A State Senate committee passed a bill that prohibits companies invested in Iran’s energy sector from doing business in Pennsylvania.

A state Senate committee passed a bill last week that prohibits companies invested in Iran’s energy sector from doing business in Pennsylvania.

The legislation, which has been in the works since June 2012, must now go before the full Senate for approval and then return to the state House, which unanimously passed the bill before it was amended in the Senate.

It builds on a 2010 law that forced the state’s largest public pension systems to end financial ties with foreign companies that do at least $20 million in investments in Iran’s energy sector or aid the country’s military supply.

This legislation would prohibit any company that invests the same amount in Iran’s energy sector from entering into a state procurement contract worth more than $1 million. State Sen. Mike Stack, a Democrat from Northeast Philadelphia, and State Rep. Dan Fran­kel, a Pittsburgh Democrat, both proposed legislation that has been combined into the most recent bill.

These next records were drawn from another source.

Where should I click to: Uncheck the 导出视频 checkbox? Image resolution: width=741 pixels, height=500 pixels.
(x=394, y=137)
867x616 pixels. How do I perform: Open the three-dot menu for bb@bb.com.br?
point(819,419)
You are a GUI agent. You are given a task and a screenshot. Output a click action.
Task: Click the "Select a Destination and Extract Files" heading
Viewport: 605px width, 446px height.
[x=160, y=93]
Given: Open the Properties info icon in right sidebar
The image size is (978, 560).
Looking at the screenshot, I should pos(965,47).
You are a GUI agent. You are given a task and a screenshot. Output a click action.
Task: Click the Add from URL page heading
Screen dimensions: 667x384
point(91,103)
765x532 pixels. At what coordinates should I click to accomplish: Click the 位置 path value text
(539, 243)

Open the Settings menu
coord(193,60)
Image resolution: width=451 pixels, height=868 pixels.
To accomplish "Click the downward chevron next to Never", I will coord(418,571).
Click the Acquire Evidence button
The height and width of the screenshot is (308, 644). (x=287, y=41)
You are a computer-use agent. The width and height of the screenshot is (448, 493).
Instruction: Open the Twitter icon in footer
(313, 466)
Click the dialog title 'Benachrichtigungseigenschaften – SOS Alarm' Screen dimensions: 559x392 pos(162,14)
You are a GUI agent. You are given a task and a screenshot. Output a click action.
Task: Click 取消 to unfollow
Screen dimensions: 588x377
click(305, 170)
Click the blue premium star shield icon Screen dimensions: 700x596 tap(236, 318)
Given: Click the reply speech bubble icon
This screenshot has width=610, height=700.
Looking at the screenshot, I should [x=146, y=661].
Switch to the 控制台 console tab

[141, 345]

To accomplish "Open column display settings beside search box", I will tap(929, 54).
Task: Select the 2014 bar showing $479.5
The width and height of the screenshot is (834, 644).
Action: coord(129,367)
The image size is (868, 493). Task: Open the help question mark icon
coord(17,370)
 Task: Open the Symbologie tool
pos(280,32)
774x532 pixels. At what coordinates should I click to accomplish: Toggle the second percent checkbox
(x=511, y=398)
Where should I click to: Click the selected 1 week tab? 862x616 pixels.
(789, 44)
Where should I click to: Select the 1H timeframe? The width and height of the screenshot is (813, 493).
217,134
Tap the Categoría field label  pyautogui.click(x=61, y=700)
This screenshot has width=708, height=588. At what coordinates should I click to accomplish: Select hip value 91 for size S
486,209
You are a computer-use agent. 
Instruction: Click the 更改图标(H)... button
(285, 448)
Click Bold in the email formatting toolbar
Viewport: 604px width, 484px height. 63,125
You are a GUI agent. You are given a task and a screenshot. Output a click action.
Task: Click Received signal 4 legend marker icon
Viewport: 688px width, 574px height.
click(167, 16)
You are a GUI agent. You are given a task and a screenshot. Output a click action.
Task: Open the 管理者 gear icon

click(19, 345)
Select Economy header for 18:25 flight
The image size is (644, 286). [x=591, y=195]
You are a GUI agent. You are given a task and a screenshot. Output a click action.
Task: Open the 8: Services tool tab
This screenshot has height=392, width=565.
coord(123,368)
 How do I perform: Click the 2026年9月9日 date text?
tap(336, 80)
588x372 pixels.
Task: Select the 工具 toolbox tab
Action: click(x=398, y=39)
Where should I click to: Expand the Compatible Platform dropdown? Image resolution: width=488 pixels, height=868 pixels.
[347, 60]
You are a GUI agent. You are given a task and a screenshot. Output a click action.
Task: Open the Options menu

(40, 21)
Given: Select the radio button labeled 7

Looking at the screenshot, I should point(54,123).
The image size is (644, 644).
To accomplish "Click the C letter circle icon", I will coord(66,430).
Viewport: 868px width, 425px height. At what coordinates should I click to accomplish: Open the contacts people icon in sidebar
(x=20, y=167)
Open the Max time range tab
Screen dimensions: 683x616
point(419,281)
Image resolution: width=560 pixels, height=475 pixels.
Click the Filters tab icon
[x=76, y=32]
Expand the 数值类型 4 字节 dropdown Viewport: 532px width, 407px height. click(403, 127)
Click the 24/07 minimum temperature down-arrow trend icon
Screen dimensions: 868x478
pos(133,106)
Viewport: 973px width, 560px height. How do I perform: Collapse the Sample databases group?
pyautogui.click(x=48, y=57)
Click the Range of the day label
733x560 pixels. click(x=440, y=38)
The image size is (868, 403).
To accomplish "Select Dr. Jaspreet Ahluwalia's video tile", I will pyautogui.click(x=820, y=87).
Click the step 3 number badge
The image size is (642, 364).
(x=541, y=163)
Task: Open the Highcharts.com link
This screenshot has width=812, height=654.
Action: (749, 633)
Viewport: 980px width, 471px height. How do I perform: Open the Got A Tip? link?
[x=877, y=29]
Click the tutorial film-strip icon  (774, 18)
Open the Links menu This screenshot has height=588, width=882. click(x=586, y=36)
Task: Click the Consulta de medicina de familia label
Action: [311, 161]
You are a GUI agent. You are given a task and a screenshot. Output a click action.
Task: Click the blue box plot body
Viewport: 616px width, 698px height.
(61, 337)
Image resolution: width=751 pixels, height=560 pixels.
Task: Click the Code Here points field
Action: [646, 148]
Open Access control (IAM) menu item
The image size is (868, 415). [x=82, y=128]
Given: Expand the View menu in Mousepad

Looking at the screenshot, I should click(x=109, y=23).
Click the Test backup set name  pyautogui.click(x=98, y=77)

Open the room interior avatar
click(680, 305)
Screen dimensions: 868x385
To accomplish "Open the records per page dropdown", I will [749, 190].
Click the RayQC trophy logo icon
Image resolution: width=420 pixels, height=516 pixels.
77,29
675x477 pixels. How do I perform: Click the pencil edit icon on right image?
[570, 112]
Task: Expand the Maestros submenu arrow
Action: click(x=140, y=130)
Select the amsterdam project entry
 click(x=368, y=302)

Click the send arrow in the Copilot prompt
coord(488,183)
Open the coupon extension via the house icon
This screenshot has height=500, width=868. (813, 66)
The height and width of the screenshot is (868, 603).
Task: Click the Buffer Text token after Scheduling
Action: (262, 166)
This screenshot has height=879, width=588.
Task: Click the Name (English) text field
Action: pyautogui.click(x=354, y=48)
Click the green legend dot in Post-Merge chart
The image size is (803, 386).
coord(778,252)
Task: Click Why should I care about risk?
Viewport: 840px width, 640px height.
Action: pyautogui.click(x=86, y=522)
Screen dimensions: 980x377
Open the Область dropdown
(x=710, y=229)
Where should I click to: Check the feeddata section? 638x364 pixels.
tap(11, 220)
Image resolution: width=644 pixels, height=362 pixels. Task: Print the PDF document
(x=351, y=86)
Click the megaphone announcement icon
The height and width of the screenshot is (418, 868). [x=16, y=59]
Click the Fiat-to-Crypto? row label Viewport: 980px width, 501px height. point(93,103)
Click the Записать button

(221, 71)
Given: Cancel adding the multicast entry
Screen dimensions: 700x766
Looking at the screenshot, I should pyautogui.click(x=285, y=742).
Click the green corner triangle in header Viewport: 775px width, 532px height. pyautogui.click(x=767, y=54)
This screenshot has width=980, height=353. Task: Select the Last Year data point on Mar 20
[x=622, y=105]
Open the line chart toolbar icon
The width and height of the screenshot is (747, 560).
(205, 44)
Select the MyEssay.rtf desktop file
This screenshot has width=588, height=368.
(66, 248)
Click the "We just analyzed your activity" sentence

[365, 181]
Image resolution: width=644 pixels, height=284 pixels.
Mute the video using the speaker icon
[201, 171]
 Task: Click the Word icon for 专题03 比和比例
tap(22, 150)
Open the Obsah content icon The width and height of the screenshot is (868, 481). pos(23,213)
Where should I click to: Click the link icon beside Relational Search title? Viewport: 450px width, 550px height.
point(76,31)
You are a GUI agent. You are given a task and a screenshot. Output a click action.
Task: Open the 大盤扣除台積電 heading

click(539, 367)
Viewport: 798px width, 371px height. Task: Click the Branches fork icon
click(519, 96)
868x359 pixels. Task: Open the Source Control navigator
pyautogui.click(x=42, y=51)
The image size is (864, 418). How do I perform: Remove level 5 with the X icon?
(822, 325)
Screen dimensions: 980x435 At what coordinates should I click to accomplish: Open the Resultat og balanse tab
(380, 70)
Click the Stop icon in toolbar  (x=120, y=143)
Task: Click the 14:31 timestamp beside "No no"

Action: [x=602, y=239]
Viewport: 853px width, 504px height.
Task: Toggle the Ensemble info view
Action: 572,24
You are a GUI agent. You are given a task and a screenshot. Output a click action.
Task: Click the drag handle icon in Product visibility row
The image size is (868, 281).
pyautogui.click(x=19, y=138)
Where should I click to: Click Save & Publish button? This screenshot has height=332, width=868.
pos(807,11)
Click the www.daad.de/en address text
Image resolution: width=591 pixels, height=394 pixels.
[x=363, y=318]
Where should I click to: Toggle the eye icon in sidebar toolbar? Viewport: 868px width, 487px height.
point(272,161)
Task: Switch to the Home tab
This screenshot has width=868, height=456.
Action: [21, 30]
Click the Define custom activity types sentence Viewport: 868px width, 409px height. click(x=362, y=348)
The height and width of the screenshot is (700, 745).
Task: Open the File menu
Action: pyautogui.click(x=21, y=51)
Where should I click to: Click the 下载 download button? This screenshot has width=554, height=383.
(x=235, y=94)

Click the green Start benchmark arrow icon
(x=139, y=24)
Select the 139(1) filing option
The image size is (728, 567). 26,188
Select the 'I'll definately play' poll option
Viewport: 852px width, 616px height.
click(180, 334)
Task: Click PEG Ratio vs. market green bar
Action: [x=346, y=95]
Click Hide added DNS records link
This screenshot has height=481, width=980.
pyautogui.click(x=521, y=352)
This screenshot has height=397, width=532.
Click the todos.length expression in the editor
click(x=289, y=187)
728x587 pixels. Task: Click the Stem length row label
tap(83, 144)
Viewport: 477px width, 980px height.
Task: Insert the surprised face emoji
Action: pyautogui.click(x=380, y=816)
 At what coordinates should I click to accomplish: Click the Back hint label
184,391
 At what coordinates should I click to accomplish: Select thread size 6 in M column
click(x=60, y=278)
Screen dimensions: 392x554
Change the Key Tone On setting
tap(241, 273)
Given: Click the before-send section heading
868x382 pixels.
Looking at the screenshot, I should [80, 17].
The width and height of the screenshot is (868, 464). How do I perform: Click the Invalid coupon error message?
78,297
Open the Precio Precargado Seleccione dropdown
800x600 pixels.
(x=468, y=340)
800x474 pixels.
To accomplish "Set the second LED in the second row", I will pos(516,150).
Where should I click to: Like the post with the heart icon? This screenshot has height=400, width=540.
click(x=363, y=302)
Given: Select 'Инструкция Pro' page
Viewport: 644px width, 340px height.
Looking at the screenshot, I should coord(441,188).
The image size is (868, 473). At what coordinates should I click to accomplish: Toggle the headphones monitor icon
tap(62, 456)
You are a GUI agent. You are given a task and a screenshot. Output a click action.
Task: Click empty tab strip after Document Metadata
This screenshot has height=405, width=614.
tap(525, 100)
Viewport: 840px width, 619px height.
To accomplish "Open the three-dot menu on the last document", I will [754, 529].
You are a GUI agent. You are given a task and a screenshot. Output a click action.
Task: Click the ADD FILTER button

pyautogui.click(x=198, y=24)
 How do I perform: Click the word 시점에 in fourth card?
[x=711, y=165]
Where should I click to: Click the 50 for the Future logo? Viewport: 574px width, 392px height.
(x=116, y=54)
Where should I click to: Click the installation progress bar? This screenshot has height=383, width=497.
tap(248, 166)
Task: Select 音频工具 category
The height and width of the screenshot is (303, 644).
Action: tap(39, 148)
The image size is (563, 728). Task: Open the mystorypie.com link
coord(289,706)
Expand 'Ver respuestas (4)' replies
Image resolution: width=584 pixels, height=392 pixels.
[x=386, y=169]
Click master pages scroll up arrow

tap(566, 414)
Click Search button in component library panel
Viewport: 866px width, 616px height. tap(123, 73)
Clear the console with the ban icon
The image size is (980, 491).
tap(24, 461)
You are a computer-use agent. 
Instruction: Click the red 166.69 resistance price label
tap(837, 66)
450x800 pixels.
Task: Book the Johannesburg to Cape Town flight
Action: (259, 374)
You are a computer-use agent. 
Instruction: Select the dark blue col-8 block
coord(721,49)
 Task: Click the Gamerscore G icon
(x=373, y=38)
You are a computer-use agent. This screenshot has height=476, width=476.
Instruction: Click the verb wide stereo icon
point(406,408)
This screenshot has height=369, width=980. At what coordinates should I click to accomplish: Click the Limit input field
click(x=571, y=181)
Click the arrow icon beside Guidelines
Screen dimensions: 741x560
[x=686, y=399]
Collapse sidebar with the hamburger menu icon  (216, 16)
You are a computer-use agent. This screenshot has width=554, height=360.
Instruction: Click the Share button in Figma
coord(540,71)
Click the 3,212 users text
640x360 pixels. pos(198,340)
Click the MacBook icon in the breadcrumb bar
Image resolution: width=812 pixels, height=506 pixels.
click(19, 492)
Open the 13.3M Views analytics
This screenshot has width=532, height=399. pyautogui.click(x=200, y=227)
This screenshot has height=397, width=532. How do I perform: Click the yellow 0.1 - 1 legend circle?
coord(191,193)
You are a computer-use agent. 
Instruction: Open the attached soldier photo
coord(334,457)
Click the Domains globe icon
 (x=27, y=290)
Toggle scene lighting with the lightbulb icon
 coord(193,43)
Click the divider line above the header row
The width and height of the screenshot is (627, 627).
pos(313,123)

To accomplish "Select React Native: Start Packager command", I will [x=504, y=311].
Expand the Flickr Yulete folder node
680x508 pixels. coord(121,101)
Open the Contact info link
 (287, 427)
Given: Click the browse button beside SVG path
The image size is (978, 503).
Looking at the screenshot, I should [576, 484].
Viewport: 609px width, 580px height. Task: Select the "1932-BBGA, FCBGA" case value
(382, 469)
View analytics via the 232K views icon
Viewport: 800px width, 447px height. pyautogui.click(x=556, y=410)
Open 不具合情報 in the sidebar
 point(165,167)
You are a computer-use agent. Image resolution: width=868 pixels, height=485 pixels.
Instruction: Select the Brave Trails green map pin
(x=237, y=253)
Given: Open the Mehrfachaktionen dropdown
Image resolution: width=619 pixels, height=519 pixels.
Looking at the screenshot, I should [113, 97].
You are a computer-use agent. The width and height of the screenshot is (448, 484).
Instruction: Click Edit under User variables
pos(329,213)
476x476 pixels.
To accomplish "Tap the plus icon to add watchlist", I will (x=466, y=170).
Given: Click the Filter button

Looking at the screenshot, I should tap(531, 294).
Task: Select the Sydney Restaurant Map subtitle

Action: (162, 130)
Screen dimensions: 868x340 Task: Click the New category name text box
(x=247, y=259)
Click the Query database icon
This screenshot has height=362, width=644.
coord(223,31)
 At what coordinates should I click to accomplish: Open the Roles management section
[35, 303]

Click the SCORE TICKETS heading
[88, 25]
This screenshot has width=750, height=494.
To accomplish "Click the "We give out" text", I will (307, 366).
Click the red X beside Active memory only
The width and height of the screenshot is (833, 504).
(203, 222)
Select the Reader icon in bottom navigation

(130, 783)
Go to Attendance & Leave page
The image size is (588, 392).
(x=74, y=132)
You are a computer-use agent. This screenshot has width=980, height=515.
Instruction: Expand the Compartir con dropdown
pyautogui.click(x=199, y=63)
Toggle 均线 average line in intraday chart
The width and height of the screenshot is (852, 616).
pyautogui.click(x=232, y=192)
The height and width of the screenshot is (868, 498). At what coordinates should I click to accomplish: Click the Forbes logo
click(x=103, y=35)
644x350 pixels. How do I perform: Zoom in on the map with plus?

“Pennsylvania on its own is not going to change foreign policy,” Frankel, the Pittsburgh lawmaker who chairs the state House’s Democratic caucus, said in an interview during a recent visit to Philadelphia. “But we ought to at least be sending a consistent message here that we’re not going to support a terrorist state and we shouldn’t support companies that do business with a terrorist state.”

Hank Butler, Pennsylvania Jewish Coalition executive director,  described the legislation as the next logical step. It enables the state of Pennsylvania to take a further stand against a nuclear Iran.

The senators amended the legislation — after hearing concerns from insurance companies —to make it consistent with federal guidelines, Butler said. He also said that they heard from lobbyists of large corporations who said, “We do business in Iran, you shouldn’t do this.”

The state General Assembly recessed May 7 for the primary elections, but the Senate could vote on the bill when it returns in June, Butler said.